### What you should do
Starting at the first line of the data and ending at the line with "شرایط و قوانین (123, 2249)", copy each line exactly. Include both of those lines, but no pictures.

(Collected data entries)
- - -
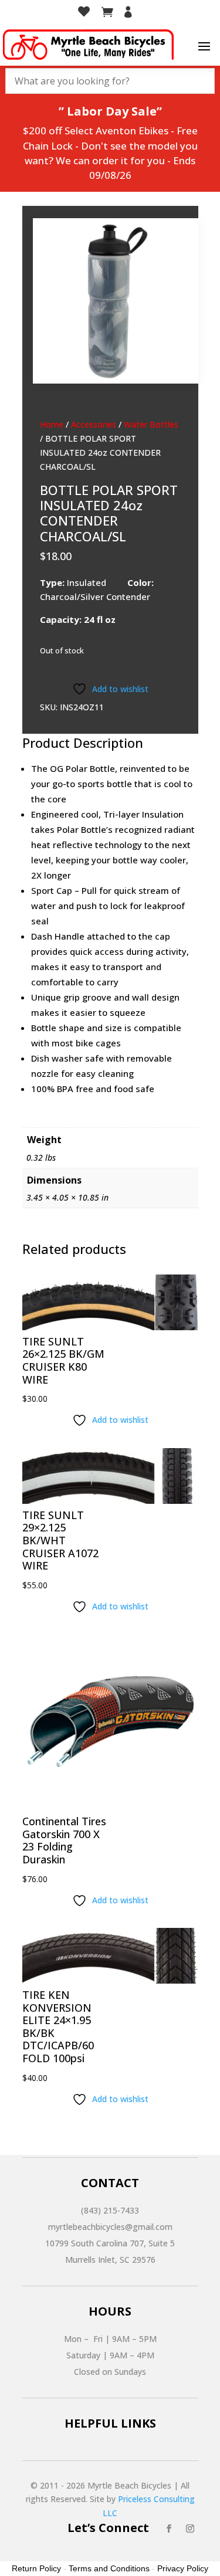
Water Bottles (151, 424)
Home (51, 424)
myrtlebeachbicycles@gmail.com (110, 2226)
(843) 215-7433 (110, 2210)
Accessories (93, 424)
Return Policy (36, 2568)
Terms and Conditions (109, 2568)
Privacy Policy (182, 2568)
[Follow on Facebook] (169, 2528)
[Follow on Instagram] (190, 2528)
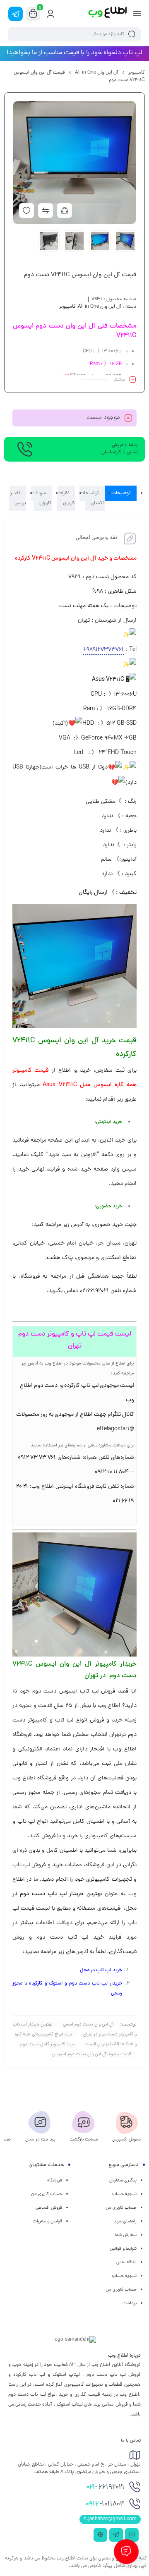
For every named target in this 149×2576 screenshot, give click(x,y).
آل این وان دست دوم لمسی (88, 2024)
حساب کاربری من (121, 2208)
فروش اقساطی (49, 2208)
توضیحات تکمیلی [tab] (92, 498)
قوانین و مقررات (47, 2221)
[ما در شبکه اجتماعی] (15, 14)
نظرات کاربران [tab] (66, 498)
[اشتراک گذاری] (64, 210)
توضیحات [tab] (121, 493)
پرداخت (130, 2303)
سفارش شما (126, 2235)
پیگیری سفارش (123, 2180)
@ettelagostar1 (115, 1429)
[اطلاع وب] (108, 14)
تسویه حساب (124, 2194)
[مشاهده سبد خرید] (33, 14)
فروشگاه (54, 2180)
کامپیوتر (136, 73)
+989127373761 (103, 650)
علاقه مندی (126, 2262)
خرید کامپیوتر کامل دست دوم (47, 2044)
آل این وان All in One (96, 73)
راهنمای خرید (125, 2221)
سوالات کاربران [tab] (41, 498)
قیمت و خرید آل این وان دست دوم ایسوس (91, 2054)
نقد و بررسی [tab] (18, 498)
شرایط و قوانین (123, 2249)
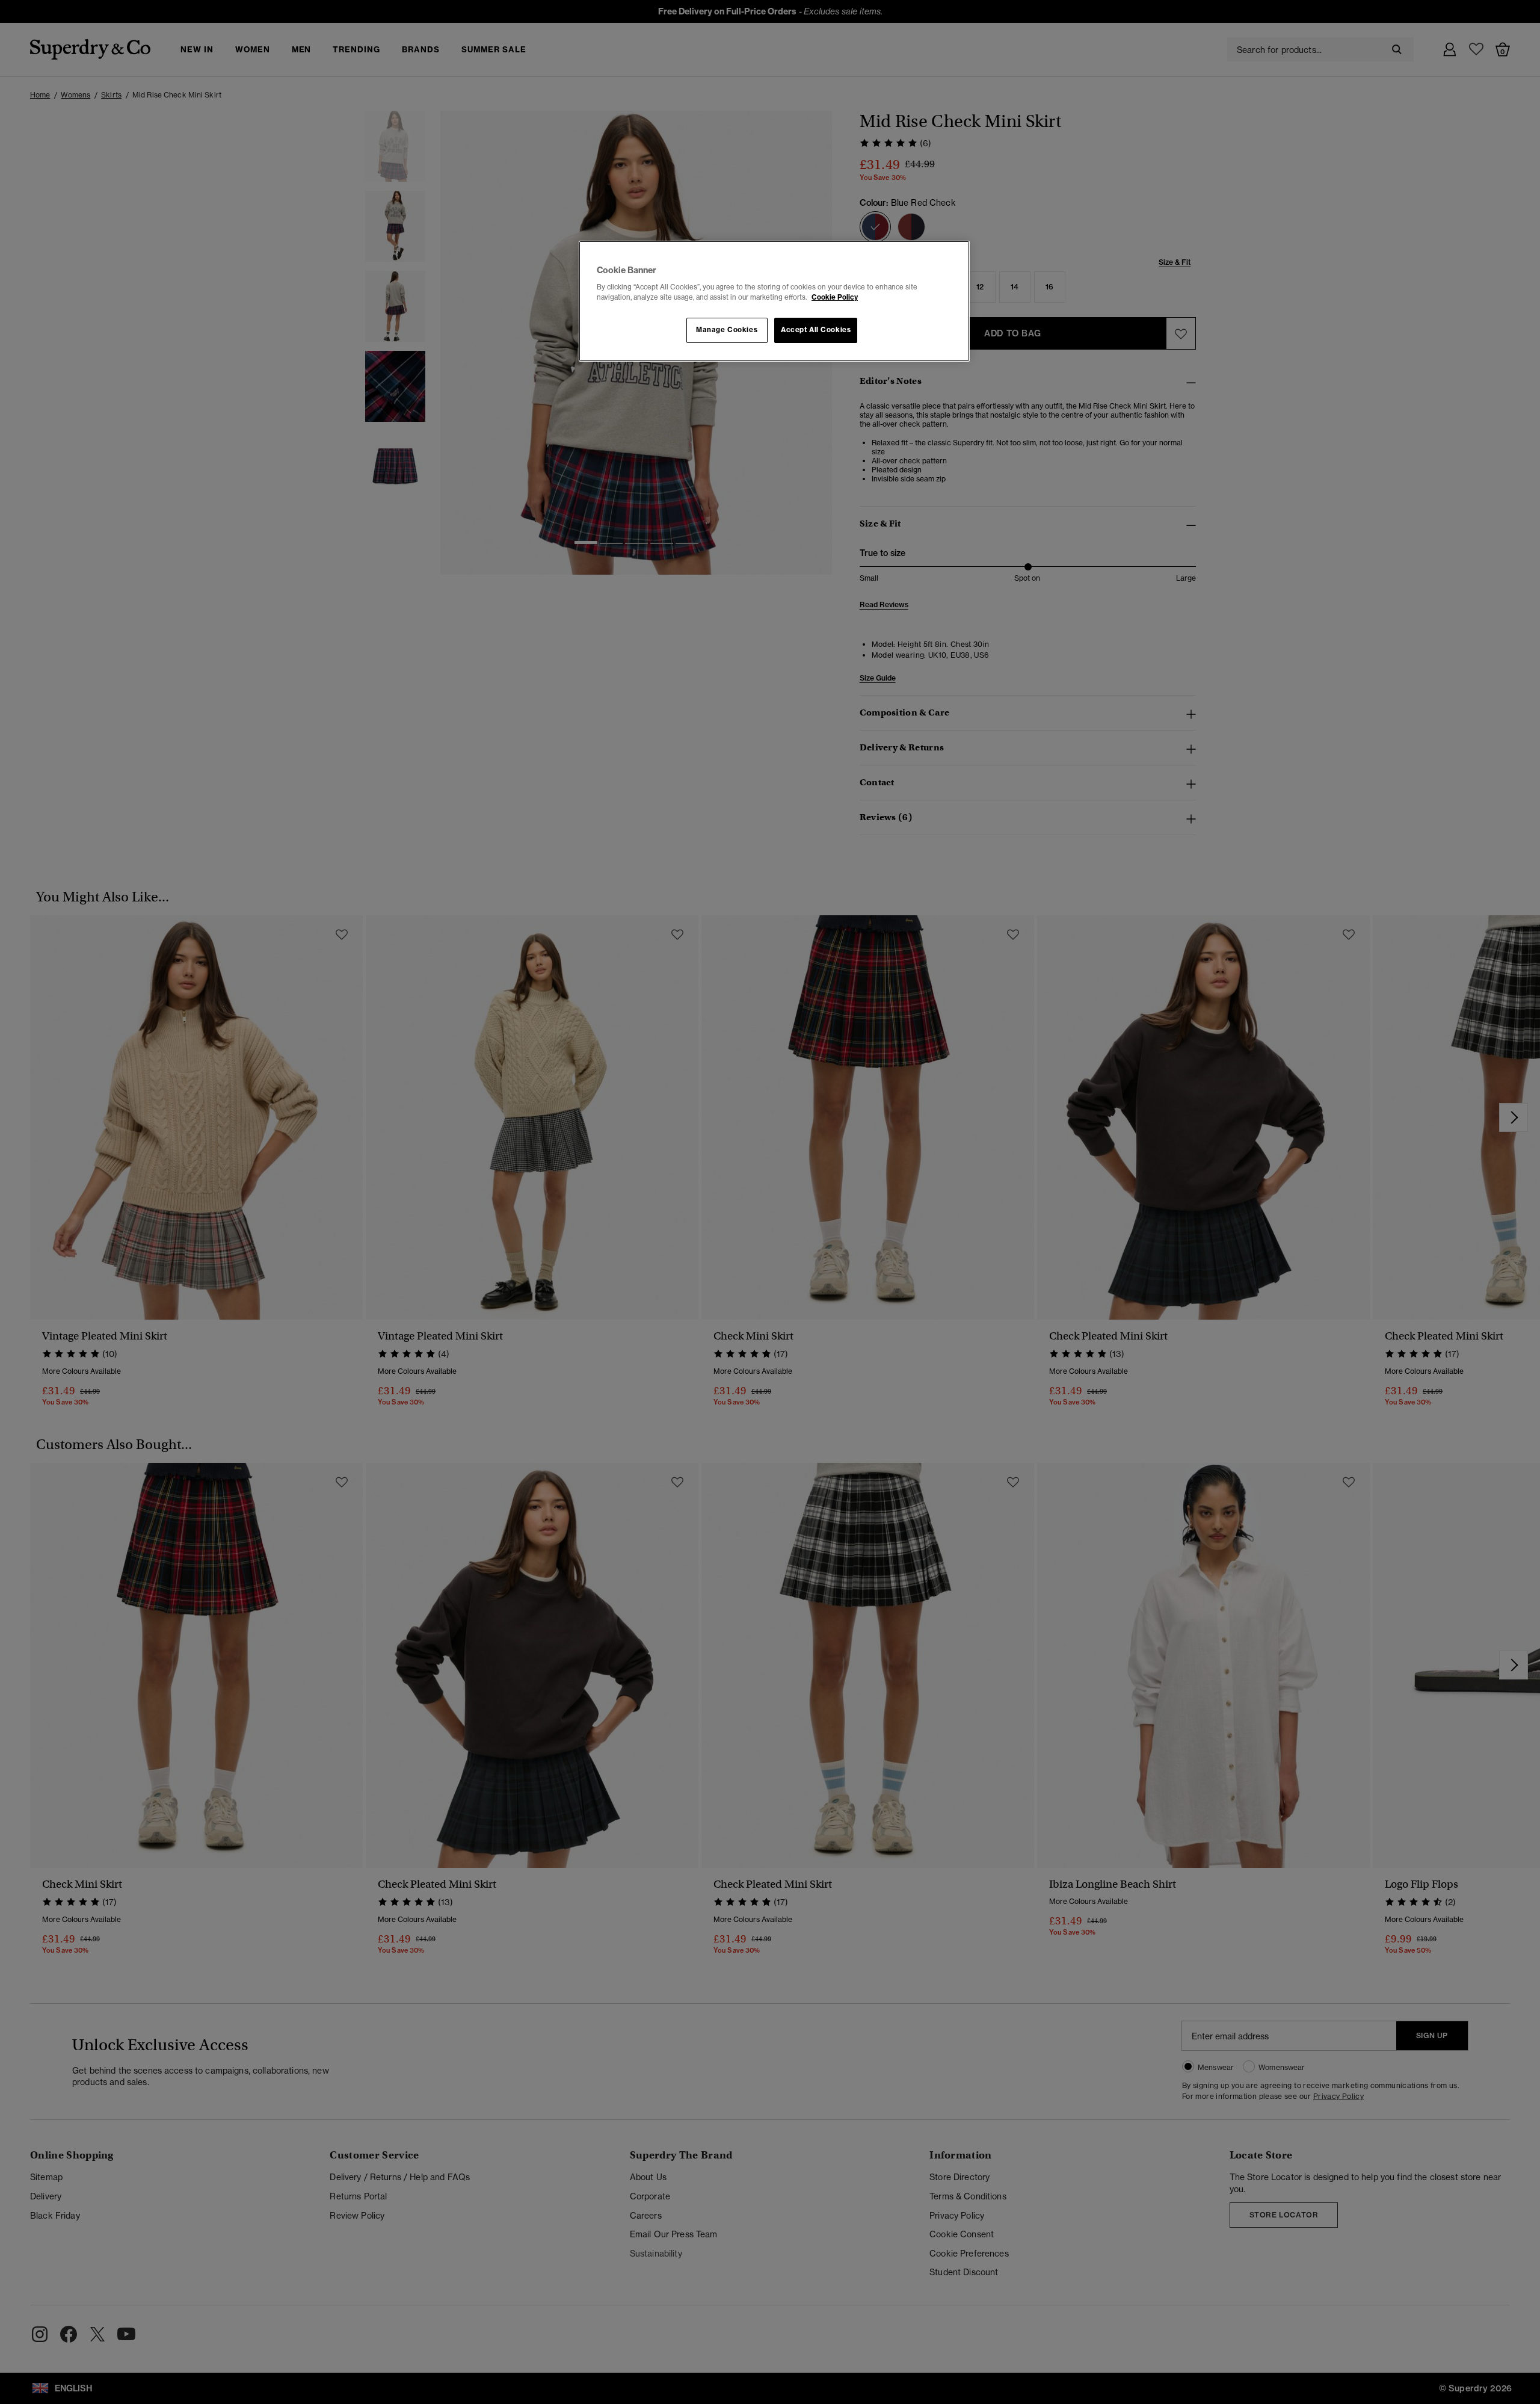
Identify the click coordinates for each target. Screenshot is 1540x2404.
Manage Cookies (726, 330)
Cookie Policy (835, 297)
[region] (774, 301)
- - -
### Answer box
Water Bottles (151, 424)
Home (51, 424)
myrtlebeachbicycles@gmail.com (110, 2226)
(843) 215-7433 (110, 2210)
Accessories (93, 424)
Return Policy (36, 2568)
Terms and Conditions (109, 2568)
Privacy Policy (182, 2568)
[Follow on Facebook] (169, 2528)
[Follow on Instagram] (190, 2528)
For every named target in this 149×2576 screenshot, give click(x,y).
آل این وان دست دوم لمسی (88, 2024)
حساب کاربری من (121, 2208)
فروش اقساطی (49, 2208)
توضیحات تکمیلی [tab] (92, 498)
قوانین و مقررات (47, 2221)
[ما در شبکه اجتماعی] (15, 14)
نظرات کاربران [tab] (66, 498)
[اشتراک گذاری] (64, 210)
توضیحات [tab] (121, 493)
پرداخت (130, 2303)
سفارش شما (126, 2235)
پیگیری سفارش (123, 2180)
@ettelagostar1 (115, 1429)
[اطلاع وب] (108, 14)
تسویه حساب (124, 2194)
[مشاهده سبد خرید] (33, 14)
فروشگاه (54, 2180)
کامپیوتر (136, 73)
+989127373761 (103, 650)
علاقه مندی (126, 2262)
خرید کامپیوتر کامل دست دوم (47, 2044)
آل این وان All in One (96, 73)
راهنمای خرید (125, 2221)
سوالات کاربران [tab] (41, 498)
قیمت و خرید آل این وان دست دوم ایسوس (91, 2054)
نقد و بررسی [tab] (18, 498)
شرایط و قوانین (123, 2249)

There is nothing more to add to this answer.